I have a working 8.1 server running on Linux and I can connect to it
from other Linux clients. I built postgresql 8.1 on an SGI (using
--without-readline but otherwise stock) and it compiled OK and
installed fine. But when I try to connect to the Linux server I get
"could not send startup packet: transport endpoint is not connected"
on the client end and "incomplete startup packet" on the server end.
Connectivity between the two machines is working.

I could find basically no useful references to the former and the only
references to the latter were portscans and the like.

Browsing the source, I see a couple places that message could come
from. One relates to SSL, which the output from configure says is
turned off on both client and server. The other is just a generic
comm error--but would could cause a partial failure like that?

---------------------------(end of broadcast)---------------------------
TIP 3: Have you checked our extensive FAQ?

http://www.postgresql.org/docs/faq

#3Doug McNaught
doug@mcnaught.org
In reply to: David Rysdam (#2)
Re: "incomplete startup packet" on SGI

David Rysdam <drysdam@ll.mit.edu> writes:

Just finished building and installing on *Sun* (also
"--without-readline", not that I think that could be the issue): Works
fine. So it's something to do with the SGI build in particular.

IRIX buggy, film at 11. :)

-Doug

#4Tom Lane
tgl@sss.pgh.pa.us
In reply to: David Rysdam (#2)
Re: "incomplete startup packet" on SGI

David Rysdam <drysdam@ll.mit.edu> writes:

Just finished building and installing on *Sun* (also
"--without-readline", not that I think that could be the issue): Works
fine. So it's something to do with the SGI build in particular.

More likely it's something to do with weird behavior of the SGI kernel's
TCP stack. I did a little googling for "transport endpoint is not
connected" without turning up anything obviously related, but that or
ENOTCONN is probably what you need to search on.

regards, tom lane

#5David Rysdam
drysdam@ll.mit.edu
In reply to: Tom Lane (#4)
Re: "incomplete startup packet" on SGI

Tom Lane wrote:

David Rysdam <drysdam@ll.mit.edu> writes:

Just finished building and installing on *Sun* (also
"--without-readline", not that I think that could be the issue): Works
fine. So it's something to do with the SGI build in particular.

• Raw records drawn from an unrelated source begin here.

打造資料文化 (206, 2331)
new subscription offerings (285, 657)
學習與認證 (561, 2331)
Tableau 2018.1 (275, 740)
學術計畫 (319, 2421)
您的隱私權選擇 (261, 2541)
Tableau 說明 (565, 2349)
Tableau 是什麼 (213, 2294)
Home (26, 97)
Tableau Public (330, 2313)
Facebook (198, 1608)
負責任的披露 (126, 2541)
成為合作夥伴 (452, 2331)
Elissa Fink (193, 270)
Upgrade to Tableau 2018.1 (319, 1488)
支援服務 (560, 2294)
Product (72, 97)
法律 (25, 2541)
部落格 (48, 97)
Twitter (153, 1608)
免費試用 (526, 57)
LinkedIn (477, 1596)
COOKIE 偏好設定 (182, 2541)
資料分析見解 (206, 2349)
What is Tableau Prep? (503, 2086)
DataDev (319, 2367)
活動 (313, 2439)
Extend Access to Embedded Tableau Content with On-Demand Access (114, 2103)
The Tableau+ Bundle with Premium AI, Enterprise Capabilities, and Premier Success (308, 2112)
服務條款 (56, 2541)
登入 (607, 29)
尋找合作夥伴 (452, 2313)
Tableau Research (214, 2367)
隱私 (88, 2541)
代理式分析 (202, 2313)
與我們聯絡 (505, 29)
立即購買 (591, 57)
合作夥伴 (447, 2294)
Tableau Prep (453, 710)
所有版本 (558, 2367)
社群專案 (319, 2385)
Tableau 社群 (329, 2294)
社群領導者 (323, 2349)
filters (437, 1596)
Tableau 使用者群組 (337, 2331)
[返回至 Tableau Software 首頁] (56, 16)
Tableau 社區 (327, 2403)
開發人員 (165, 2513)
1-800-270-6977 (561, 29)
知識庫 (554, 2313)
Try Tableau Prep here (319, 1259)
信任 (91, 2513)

More likely it's something to do with weird behavior of the SGI kernel's
TCP stack. I did a little googling for "transport endpoint is not
connected" without turning up anything obviously related, but that or
ENOTCONN is probably what you need to search on.

regards, tom lane

---------------------------(end of broadcast)---------------------------
TIP 2: Don't 'kill -9' the postmaster

It's acting like a race condition or pointer problem. When I add random
debug printfs/PQflushs to libpq it sometimes works.

#6David Rysdam
drysdam@ll.mit.edu
In reply to: David Rysdam (#5)
Re: "incomplete startup packet" on SGI

David Rysdam wrote:

Tom Lane wrote:

David Rysdam <drysdam@ll.mit.edu> writes:

Just finished building and installing on *Sun* (also
"--without-readline", not that I think that could be the issue):
Works fine. So it's something to do with the SGI build in particular.

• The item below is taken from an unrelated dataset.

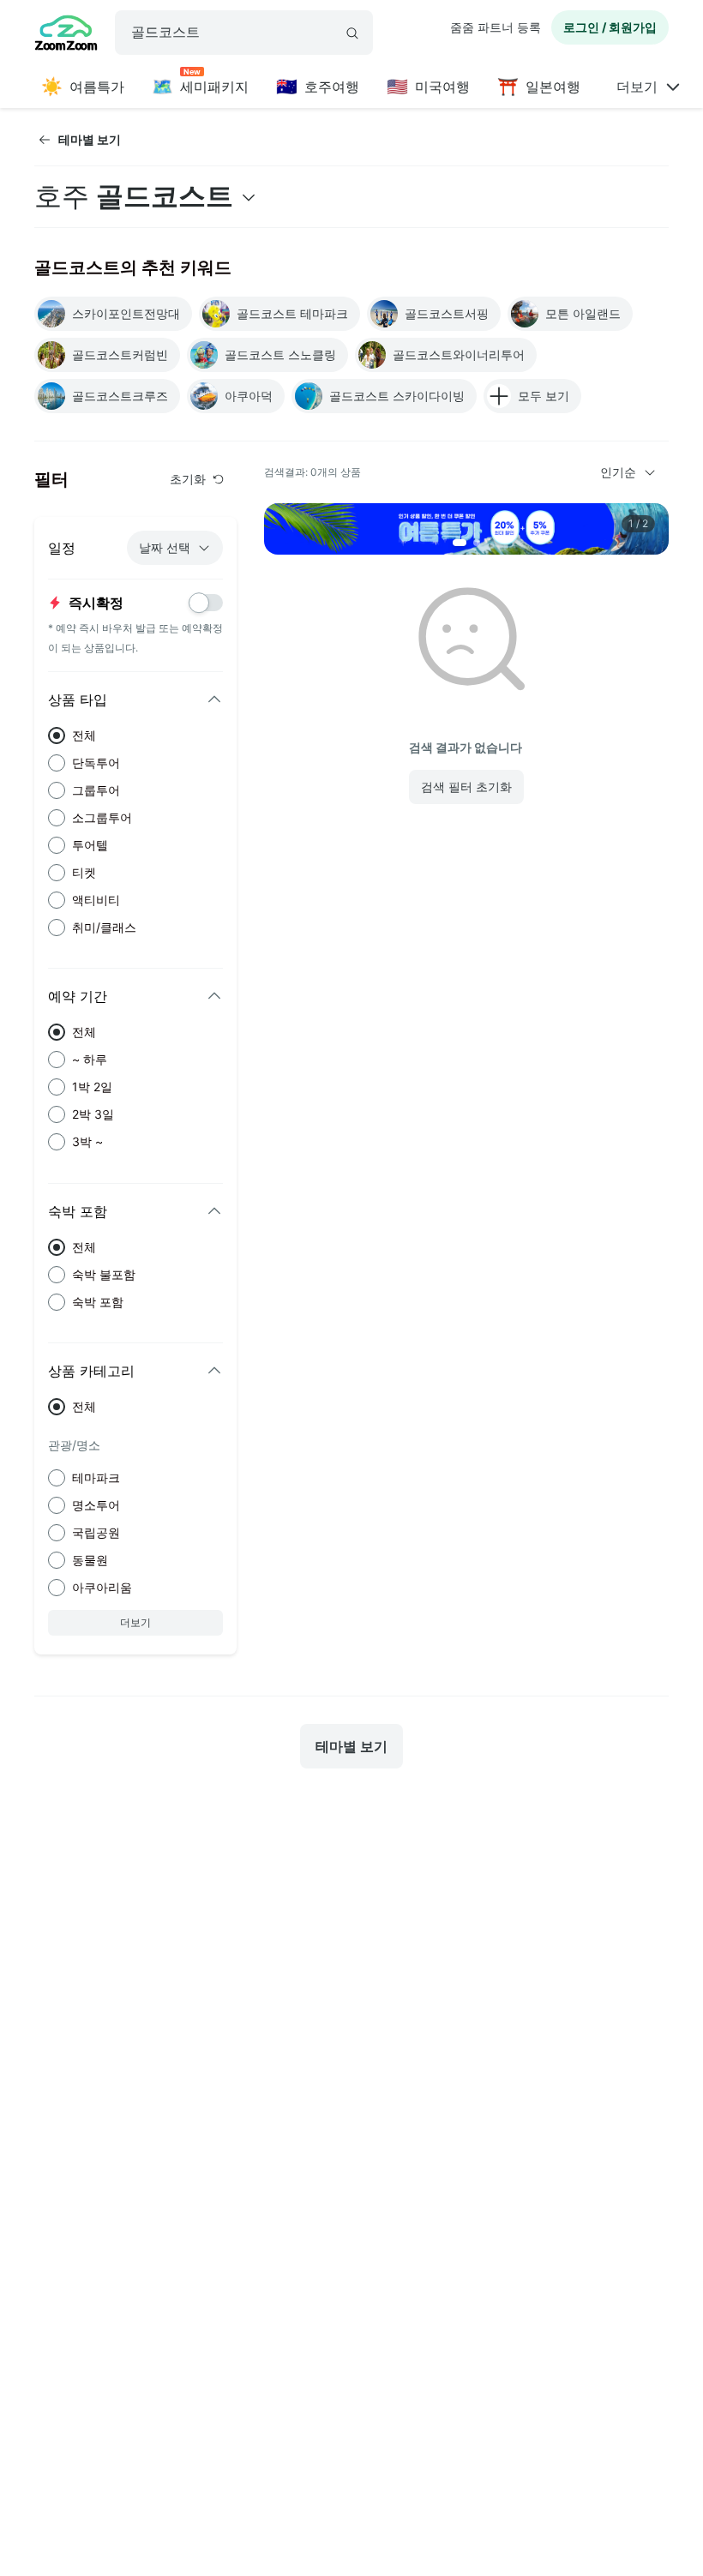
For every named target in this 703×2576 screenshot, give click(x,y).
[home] (66, 35)
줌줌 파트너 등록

More likely it's something to do with weird behavior of the SGI kernel's
TCP stack. I did a little googling for "transport endpoint is not
connected" without turning up anything obviously related, but that or
ENOTCONN is probably what you need to search on.

regards, tom lane

---------------------------(end of broadcast)---------------------------
TIP 2: Don't 'kill -9' the postmaster

It's acting like a race condition or pointer problem. When I add
random debug printfs/PQflushs to libpq it sometimes works.
---------------------------(end of broadcast)---------------------------
TIP 9: In versions below 8.0, the planner will ignore your desire to
choose an index scan if your joining column's datatypes do not
match

Not a race condition: No threads
Not a memory leak: Electric fence says nothing. And it works when
electric fence is running, whereas a binary that uses the same libpq
without linking efence does not work.

#7David Rysdam
drysdam@ll.mit.edu
In reply to: David Rysdam (#6)
Re: "incomplete startup packet" on SGI

David Rysdam wrote:

David Rysdam wrote:

Tom Lane wrote:

David Rysdam <drysdam@ll.mit.edu> writes:

Just finished building and installing on *Sun* (also
"--without-readline", not that I think that could be the issue):
Works fine. So it's something to do with the SGI build in particular.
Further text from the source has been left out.